## SUPPLIED RECORDS
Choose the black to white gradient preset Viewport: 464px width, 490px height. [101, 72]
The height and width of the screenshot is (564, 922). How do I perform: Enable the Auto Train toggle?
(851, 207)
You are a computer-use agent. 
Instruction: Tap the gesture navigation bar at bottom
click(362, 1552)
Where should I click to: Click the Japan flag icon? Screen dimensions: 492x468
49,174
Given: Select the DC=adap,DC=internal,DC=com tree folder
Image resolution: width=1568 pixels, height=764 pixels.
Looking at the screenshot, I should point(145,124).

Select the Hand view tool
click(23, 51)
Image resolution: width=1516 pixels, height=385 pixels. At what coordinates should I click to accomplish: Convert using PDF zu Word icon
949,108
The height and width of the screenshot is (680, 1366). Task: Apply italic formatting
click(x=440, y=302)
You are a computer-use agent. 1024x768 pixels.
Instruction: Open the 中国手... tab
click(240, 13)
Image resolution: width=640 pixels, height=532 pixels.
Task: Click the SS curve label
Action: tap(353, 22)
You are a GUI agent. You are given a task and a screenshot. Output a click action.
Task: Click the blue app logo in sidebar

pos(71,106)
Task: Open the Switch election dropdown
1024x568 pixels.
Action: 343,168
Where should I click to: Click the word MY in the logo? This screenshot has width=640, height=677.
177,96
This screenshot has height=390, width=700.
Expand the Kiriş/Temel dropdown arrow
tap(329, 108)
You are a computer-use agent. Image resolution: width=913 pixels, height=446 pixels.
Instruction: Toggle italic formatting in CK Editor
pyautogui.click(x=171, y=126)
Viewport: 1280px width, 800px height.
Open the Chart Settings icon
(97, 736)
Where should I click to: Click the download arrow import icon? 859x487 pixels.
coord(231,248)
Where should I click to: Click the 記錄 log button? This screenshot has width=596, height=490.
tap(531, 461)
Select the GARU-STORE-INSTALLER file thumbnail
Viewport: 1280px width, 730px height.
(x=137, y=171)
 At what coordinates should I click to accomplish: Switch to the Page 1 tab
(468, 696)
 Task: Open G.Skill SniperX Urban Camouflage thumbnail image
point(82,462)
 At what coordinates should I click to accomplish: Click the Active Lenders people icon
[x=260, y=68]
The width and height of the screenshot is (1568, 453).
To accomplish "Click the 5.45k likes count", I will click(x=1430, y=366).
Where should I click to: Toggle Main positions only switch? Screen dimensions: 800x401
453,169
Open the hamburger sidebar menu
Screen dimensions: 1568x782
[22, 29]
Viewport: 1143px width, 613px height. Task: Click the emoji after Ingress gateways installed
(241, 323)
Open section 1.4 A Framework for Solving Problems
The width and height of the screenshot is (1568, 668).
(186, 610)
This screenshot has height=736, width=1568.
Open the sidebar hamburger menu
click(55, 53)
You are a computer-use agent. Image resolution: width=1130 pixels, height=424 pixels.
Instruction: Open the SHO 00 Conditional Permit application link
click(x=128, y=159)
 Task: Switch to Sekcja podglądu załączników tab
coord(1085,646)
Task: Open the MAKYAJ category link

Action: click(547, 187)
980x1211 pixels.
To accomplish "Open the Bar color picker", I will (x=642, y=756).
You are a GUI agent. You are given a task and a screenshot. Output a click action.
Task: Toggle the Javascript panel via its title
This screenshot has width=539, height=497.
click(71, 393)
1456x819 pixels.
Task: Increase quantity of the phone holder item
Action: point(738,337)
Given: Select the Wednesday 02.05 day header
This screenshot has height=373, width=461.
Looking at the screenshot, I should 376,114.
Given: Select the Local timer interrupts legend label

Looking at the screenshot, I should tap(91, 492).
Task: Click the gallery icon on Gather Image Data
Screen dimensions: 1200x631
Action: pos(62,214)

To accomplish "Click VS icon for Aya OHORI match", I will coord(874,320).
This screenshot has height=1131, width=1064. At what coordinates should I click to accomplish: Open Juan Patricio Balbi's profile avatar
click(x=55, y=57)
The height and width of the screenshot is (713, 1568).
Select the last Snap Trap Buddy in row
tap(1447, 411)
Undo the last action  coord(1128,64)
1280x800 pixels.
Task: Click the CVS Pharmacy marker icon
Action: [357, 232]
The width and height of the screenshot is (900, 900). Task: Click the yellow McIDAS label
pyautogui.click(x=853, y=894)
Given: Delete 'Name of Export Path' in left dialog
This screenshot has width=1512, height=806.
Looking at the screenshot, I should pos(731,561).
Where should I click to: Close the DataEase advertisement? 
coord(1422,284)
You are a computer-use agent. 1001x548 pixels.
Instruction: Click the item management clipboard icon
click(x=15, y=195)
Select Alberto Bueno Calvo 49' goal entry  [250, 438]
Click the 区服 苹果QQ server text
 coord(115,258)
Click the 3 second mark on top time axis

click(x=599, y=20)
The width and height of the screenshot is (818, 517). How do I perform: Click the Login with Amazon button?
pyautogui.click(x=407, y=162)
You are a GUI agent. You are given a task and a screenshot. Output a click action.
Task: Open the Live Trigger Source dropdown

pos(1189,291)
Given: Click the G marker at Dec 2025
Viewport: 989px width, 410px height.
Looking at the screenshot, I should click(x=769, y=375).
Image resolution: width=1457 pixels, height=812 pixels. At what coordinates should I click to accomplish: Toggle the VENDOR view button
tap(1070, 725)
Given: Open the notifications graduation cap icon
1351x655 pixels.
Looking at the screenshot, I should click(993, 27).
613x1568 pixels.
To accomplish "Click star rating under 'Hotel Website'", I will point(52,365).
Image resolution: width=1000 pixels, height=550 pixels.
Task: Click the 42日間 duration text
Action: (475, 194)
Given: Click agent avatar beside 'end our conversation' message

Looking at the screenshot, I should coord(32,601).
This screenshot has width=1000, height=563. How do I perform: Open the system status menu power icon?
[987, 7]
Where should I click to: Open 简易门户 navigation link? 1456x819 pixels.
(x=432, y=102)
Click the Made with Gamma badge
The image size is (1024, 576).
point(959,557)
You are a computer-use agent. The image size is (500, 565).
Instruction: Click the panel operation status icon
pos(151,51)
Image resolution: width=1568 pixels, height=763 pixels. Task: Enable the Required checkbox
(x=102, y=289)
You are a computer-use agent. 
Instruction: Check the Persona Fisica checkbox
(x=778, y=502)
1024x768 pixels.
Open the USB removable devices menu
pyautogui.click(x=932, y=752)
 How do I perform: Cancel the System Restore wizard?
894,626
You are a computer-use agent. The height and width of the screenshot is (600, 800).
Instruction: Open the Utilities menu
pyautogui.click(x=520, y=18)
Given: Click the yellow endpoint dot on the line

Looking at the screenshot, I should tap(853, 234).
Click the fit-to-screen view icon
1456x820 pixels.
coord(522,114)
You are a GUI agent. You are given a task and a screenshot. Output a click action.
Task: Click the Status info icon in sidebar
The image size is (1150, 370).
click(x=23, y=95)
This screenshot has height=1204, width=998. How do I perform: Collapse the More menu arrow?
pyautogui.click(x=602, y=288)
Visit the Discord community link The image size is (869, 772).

## DIRECTION
Return each line from the rows above that contains the word "This", treating uppercase and lowercase as distinct.

## PROBLEM SOLUTION
Where should I click to: Click the word MY in the logo? This screenshot has width=640, height=677.
This screenshot has height=390, width=700.
Where should I click to: Click the 記錄 log button? This screenshot has width=596, height=490.
This screenshot has height=736, width=1568.
This screenshot has width=539, height=497.
This screenshot has height=373, width=461.
This screenshot has height=1131, width=1064. At what coordinates should I click to accomplish: Open Juan Patricio Balbi's profile avatar
This screenshot has width=1512, height=806.
This screenshot has width=1000, height=563. How do I perform: Open the system status menu power icon?
This screenshot has height=1204, width=998. How do I perform: Collapse the More menu arrow?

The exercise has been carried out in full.